— START Data —
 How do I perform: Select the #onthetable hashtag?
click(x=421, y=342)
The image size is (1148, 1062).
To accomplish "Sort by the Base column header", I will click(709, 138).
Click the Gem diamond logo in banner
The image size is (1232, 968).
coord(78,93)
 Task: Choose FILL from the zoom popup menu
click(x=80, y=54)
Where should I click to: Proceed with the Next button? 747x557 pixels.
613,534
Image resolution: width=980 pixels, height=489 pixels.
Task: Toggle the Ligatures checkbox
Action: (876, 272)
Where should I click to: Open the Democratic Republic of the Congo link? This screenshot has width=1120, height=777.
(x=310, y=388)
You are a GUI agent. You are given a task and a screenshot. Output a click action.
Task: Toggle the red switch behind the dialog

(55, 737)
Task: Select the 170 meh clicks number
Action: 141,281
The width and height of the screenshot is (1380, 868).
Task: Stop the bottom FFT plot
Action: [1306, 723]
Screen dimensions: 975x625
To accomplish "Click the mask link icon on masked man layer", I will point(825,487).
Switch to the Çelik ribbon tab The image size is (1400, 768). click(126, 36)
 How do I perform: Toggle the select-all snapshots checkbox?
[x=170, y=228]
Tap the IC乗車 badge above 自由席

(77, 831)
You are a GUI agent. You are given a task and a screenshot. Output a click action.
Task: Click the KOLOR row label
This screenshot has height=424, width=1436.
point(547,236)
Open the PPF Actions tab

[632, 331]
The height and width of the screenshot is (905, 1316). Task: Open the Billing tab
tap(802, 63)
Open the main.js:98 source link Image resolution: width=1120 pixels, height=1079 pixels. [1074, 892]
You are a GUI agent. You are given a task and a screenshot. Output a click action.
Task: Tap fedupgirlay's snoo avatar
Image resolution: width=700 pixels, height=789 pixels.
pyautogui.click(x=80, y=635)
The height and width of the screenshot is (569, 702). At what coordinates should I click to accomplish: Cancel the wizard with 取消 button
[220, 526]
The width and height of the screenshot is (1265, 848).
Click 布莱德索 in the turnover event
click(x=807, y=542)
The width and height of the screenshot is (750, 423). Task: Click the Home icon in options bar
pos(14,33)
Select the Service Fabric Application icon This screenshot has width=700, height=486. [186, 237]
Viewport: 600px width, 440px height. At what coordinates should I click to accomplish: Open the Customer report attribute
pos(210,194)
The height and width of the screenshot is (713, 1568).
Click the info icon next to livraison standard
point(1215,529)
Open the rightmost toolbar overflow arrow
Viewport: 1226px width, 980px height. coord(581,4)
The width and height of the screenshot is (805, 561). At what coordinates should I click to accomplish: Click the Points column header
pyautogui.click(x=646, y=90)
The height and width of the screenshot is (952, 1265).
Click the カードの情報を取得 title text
— END Data —
- [Instructions for the task]:
Copy out each line in the listing above that contains the word "perform".

- [Correct result]:
 How do I perform: Select the #onthetable hashtag?
 How do I perform: Toggle the select-all snapshots checkbox?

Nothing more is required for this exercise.